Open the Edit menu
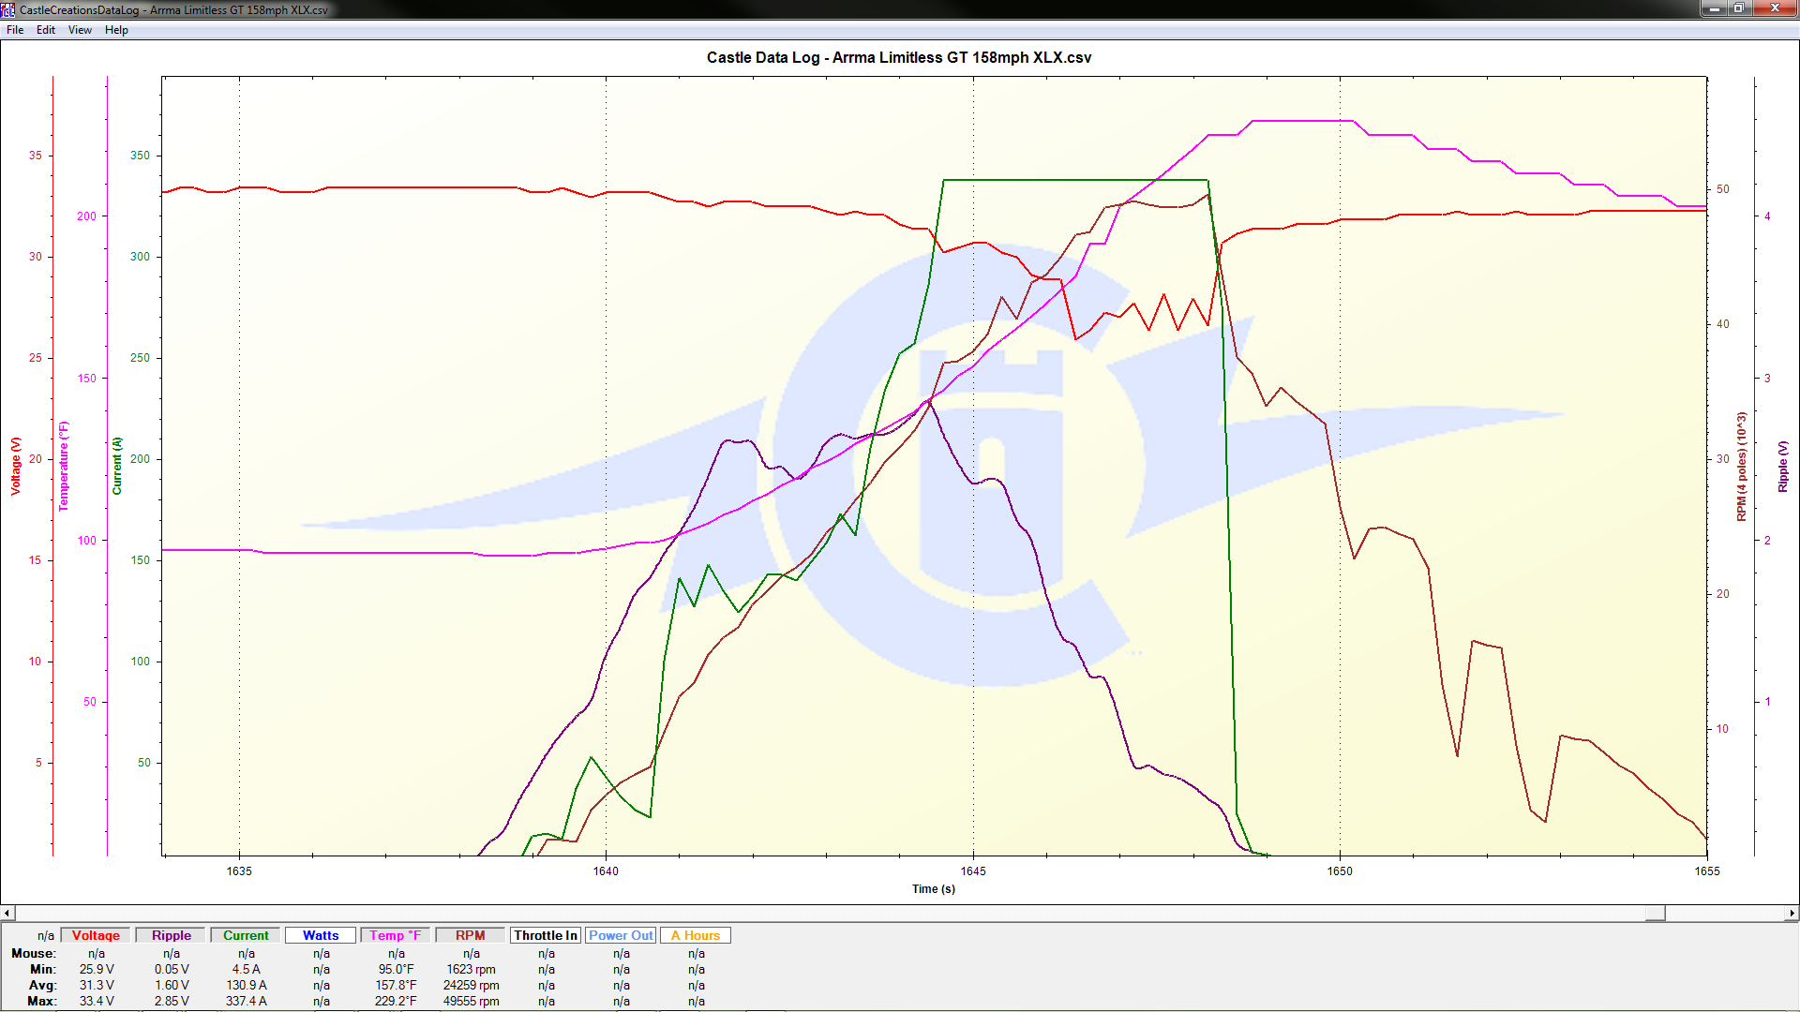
--
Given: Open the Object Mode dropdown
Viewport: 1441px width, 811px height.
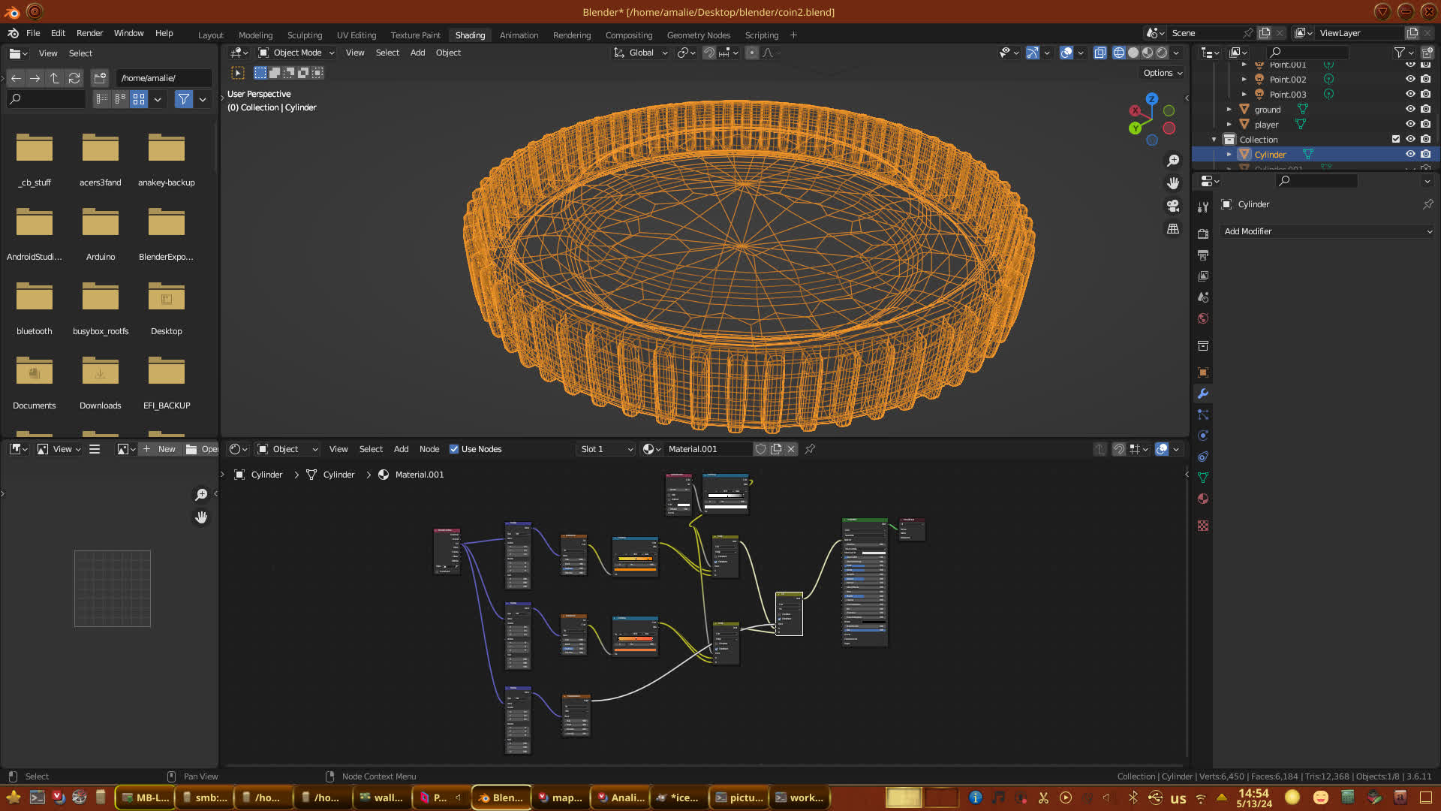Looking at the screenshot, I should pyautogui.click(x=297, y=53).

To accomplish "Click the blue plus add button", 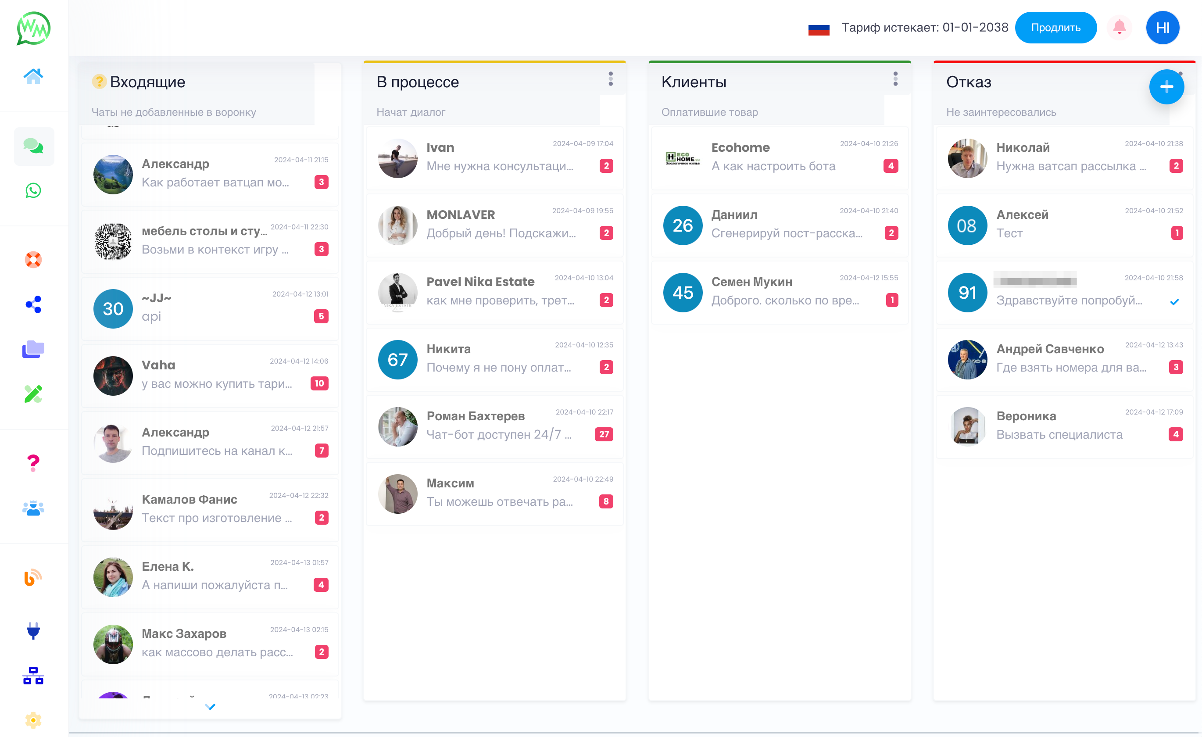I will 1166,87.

▸ Task description
Return all lines in the entries above that carry the word "Open".

▸ Answer box
Open the Edit menu
Given: Open the Object Mode dropdown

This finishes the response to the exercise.